The ACC Did It!

The ACC did it! The ACC is in the Final Four! The ACC is in the Final Four!

Well, not the entire ACC. Just the teams from Maryland and Notre Dame.

There’s also some question whether those two teams truly represent the ACC, unlike North Carolina, which fell in a regional final on Stanford’s home court. Frankly it’s difficult to imagine either Maryland’s Brenda Frese or Notre Dame’s Muffet McGraw crowing about the prowess of the ACC, which had five teams in the top 20 in mid-March in both the AP and USA Today Coaches polls.

Second-ranked Notre Dame is in its inaugural conference season. Maryland is in its last ACC incarnation after a 61-year stay. They are the yin and yang of ACC basketball. 

But they are in the ACC. 

We may ache to give the ungrateful Terrapins a shove out the door, but for now the name “ACC” remains affixed to the backs of the players’ jerseys.

If you hadn’t realized the ACC commanded half the berths in the Final Four, it’s because we’re talking women’s basketball, the variety the vast majority of ACC print media ignore and privately disparage. Widespread discussion of the league’s failure to reach the Final Four for the fourth consecutive season assuredly, if tacitly, focused on the men. 

Actually the focus is almost always on the men. In common media parlance, basketball and men are synonymous. There are multiple reasons for this, history and stylistic preference foremost among them. 

Besides, disappointing as the ACC men have been recently in reaching the Final Four, the women have been worse. This is the first time since North Carolina in 2007 that an ACC women’s squad got as far as the national semifinals. 

Nor has any ACC women’s team won an NCAA title since 2006, when Maryland rallied to defeat Duke in overtime in the national championship contest. North Carolina also won in 1994. 

We’ll find out soon enough if this season marks a rebound for ACC women’s basketball, or just a happy confluence of circumstances. Next year the level of play shouldn’t decline; the league replaces Maryland with Louisville, which fell to the Terps in the regional final and reached last season’s NCAA title game.
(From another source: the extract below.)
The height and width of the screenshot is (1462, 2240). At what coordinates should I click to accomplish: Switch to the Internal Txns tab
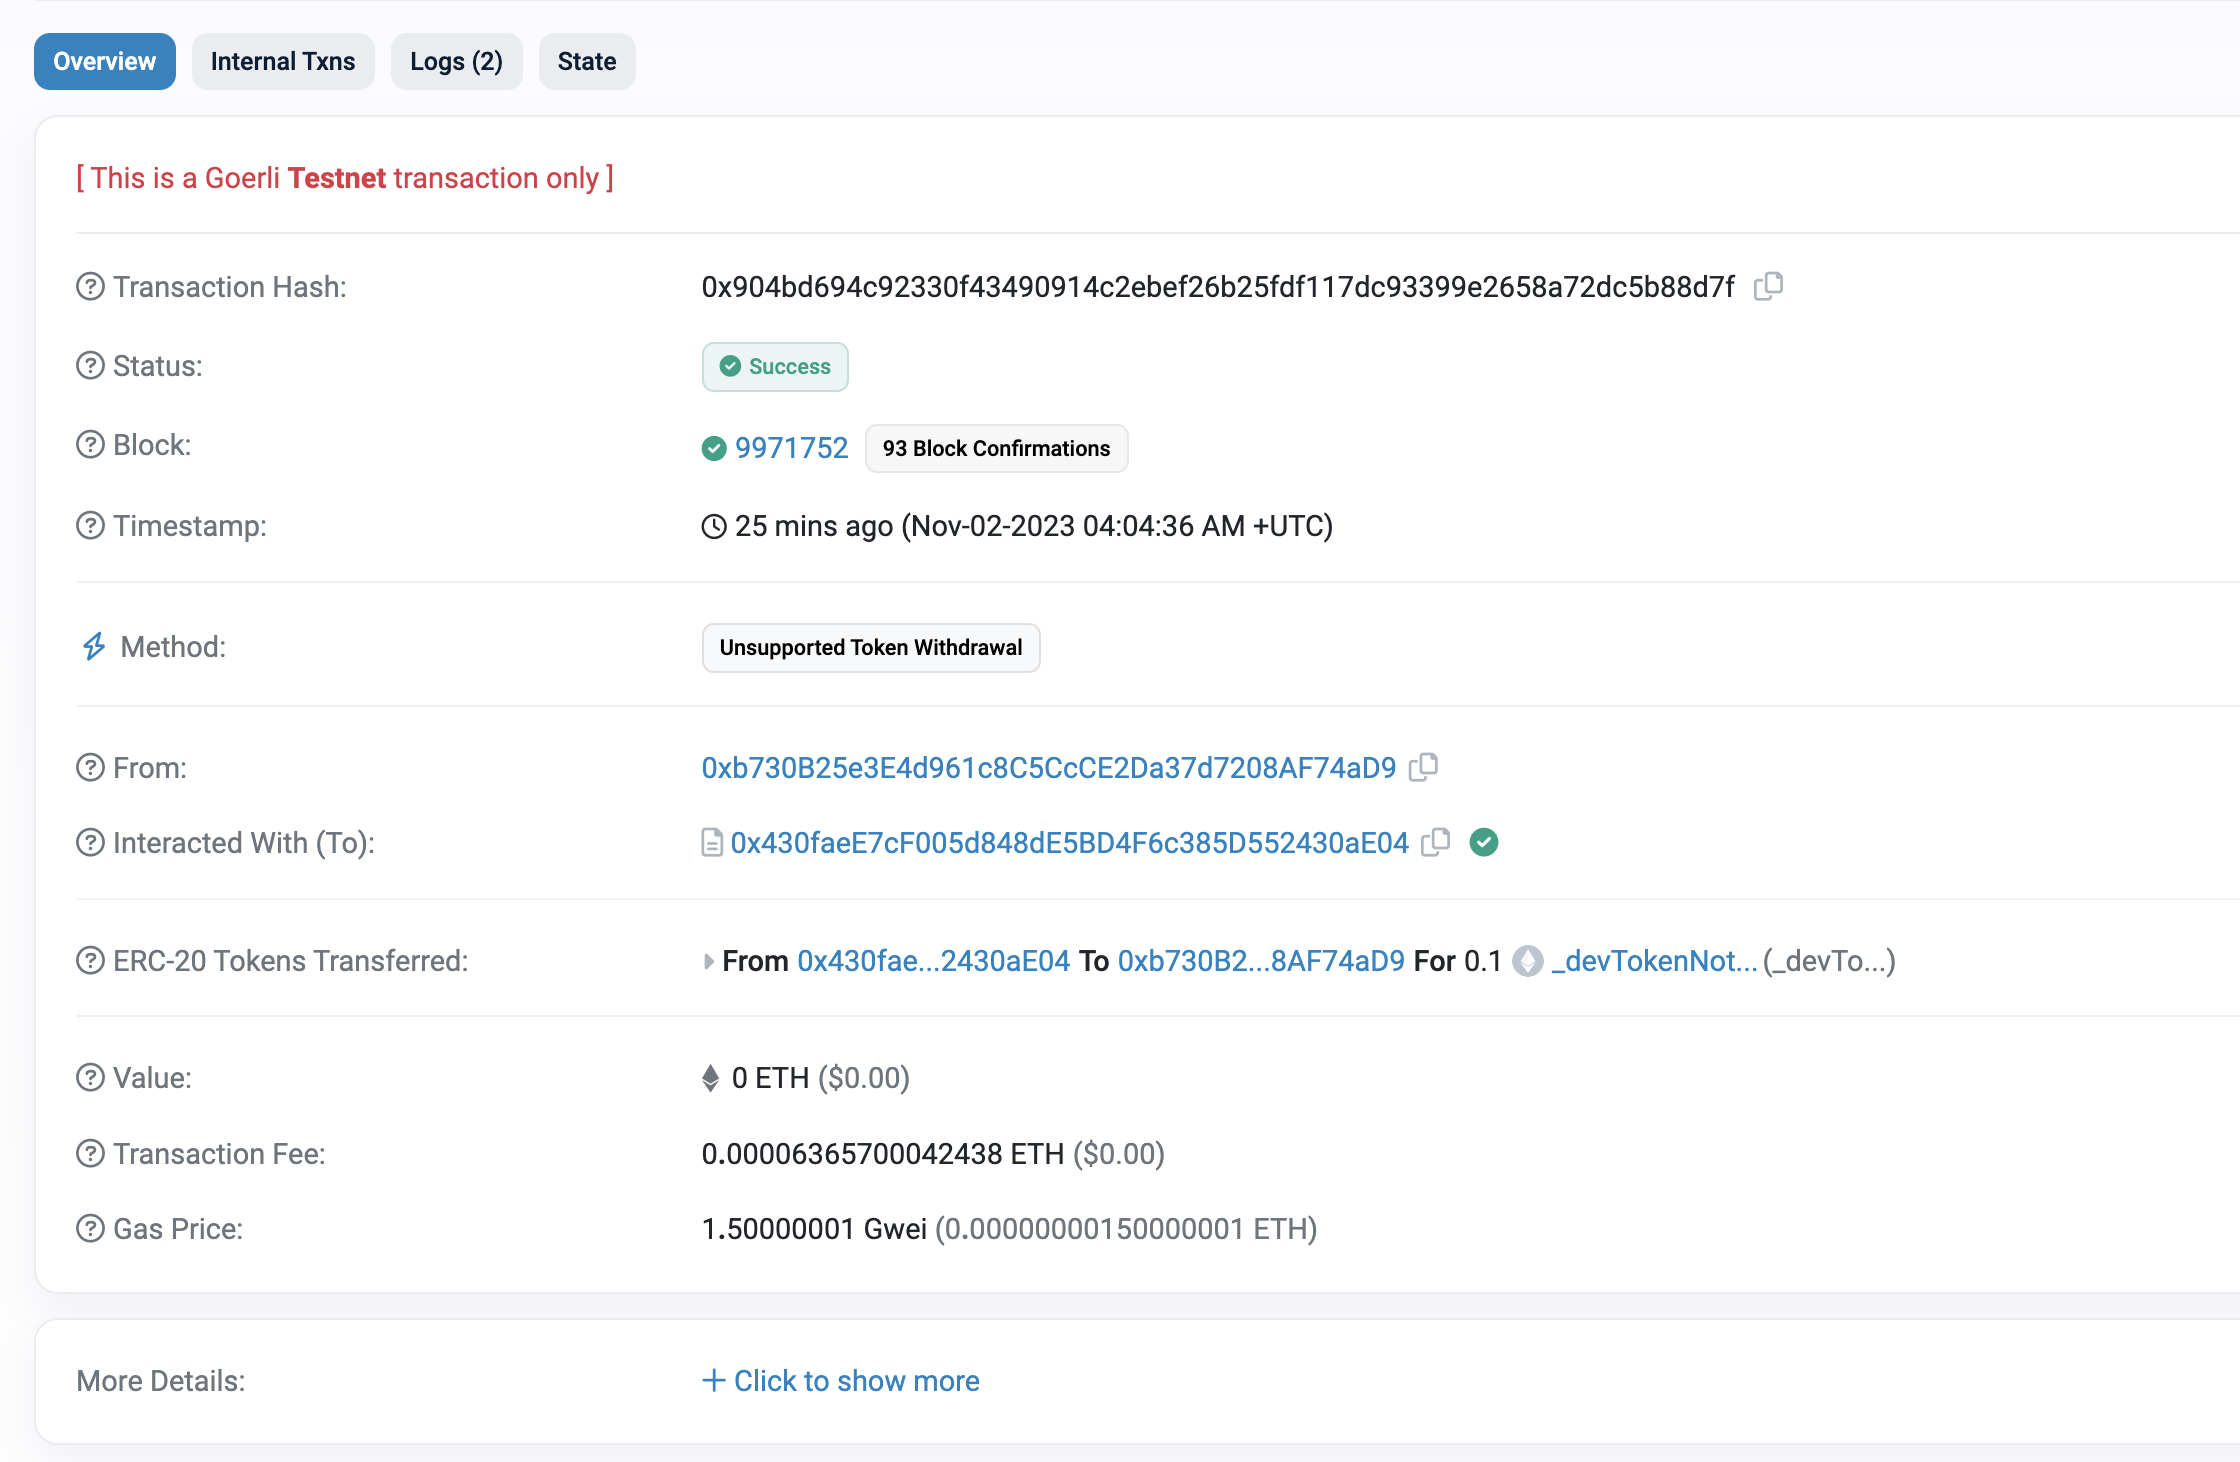tap(283, 61)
On the other side of the ledger, the ACC men appear to be suffering a swoon of historic dimension. This is actually a bit deceiving, however, as misfortune has played a key role.

There’s no denying that untimely injuries are part of the game – the Notre Dame women just lost forward Natalie Achonwa to a torn ACL in her left knee. Achonwa is the Irish’s top rebounder, most accurate shooter, and third-leading scorer. 

As a result, Maryland has an improved chance of reaching the title game behind 2014 ACC Player of the Year Alyssa Thomas, a powerful post presence (18.6 points, 10.9 rebounds) and the sister of Devin Thomas, the Wake Forest center.

Working in Notre Dame’s favor, this is its fourth straight appearance in the Final Four, significantly reducing the awe factor that often derails a squad such as Maryland. That there’s no substitute for experience is more than a cliché when it comes to handling the scrutiny of functioning on the game’s biggest stage. 

Still, even if McGraw can steer her team to the championship game, Achonwa’s injury takes some of the luster off a potential matchup between a healthy, undefeated UConn and the undefeated Irish.

Meanwhile the men recently have fallen by the conversational and competitive wayside in part due to injuries. The broken wrist that sidelined UNC’s Kendall Marshall in 2012, incurred during the NCAAs, was as untimely as Achonwa’s. 

Then there was Duke in 2010-11, which lost freshman playmaker Kyrie Irving to a big toe injury after winning its first eight games. That eventually derailed a team which Mike Krzyzewski recently counted among the seven he coached in the past 15 years that were capable of making an NCAA title run. 

The ’11 Blue Devils bore an unfortunate resemblance to UNC in 1984, when freshman guard Kenny Smith recovered from a January wrist injury and rejoined the lineup late in the year. Like Smith, Irving returned for the NCAAs, only to fatally disrupt the rhythms of a superior squad that had recovered its equilibrium without him.

This season, while the men had no such excuses, Notre Dame’s women can offer a similar explanation for falling short of a pinnacle achievement. Hopefully neither they nor Maryland will need it.